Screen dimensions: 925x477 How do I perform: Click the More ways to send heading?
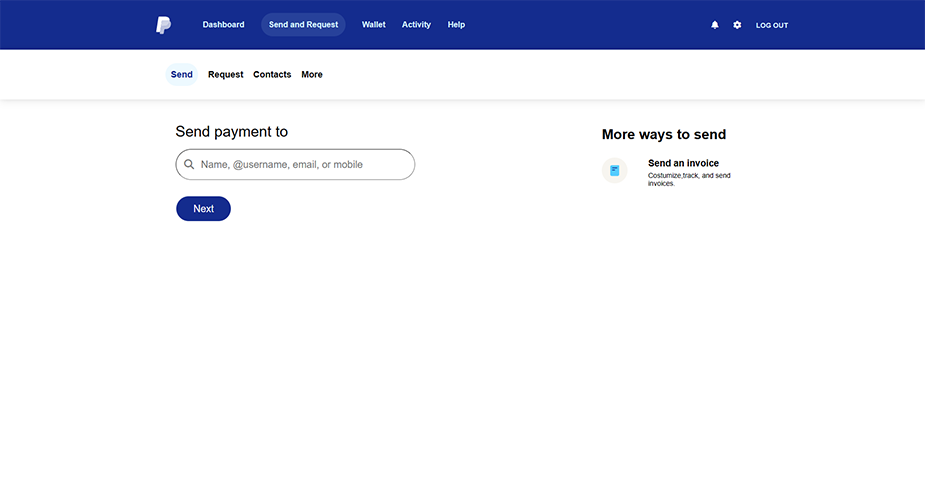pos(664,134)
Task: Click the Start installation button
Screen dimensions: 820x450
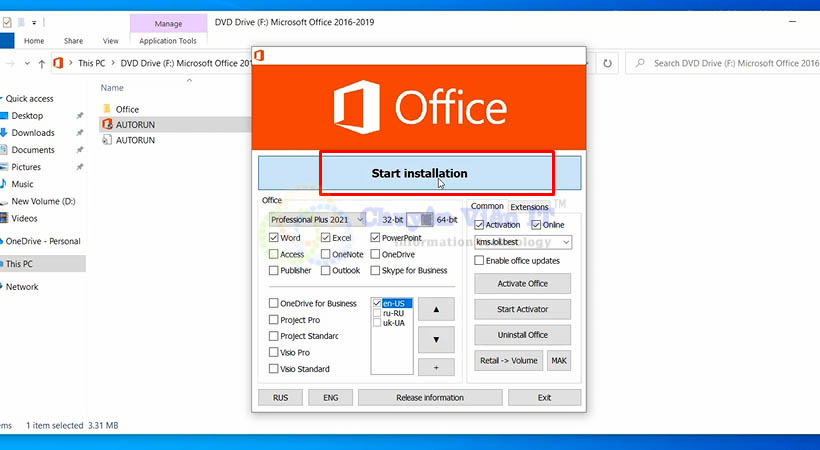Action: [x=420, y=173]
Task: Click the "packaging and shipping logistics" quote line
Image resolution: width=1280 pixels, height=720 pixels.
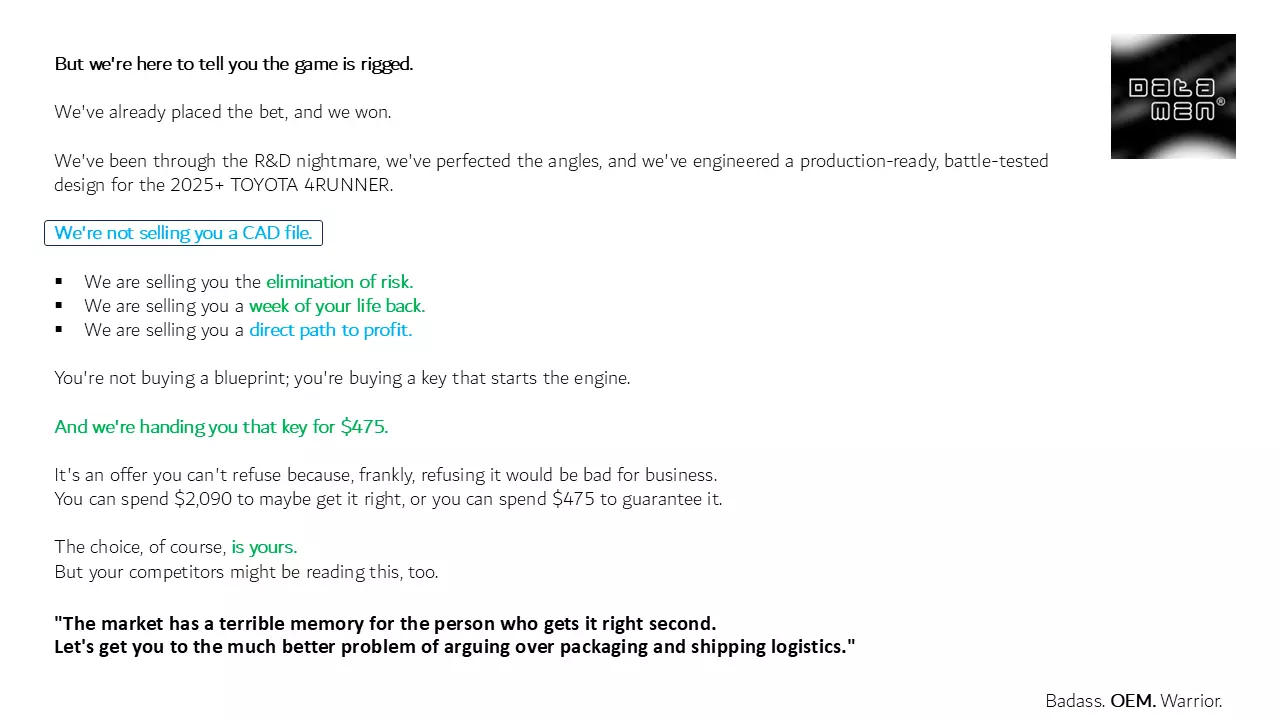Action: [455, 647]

------------------------------------

*WHAT YOU ARE ASKED TO DO*: List each line of the items above that contains the string "Click". Case counts.

*SOLUTION FOR THIS TASK*:
Screen dimensions: 925x477 How do I perform: Click the More ways to send heading?
Task: Click the Start installation button
Task: Click the "packaging and shipping logistics" quote line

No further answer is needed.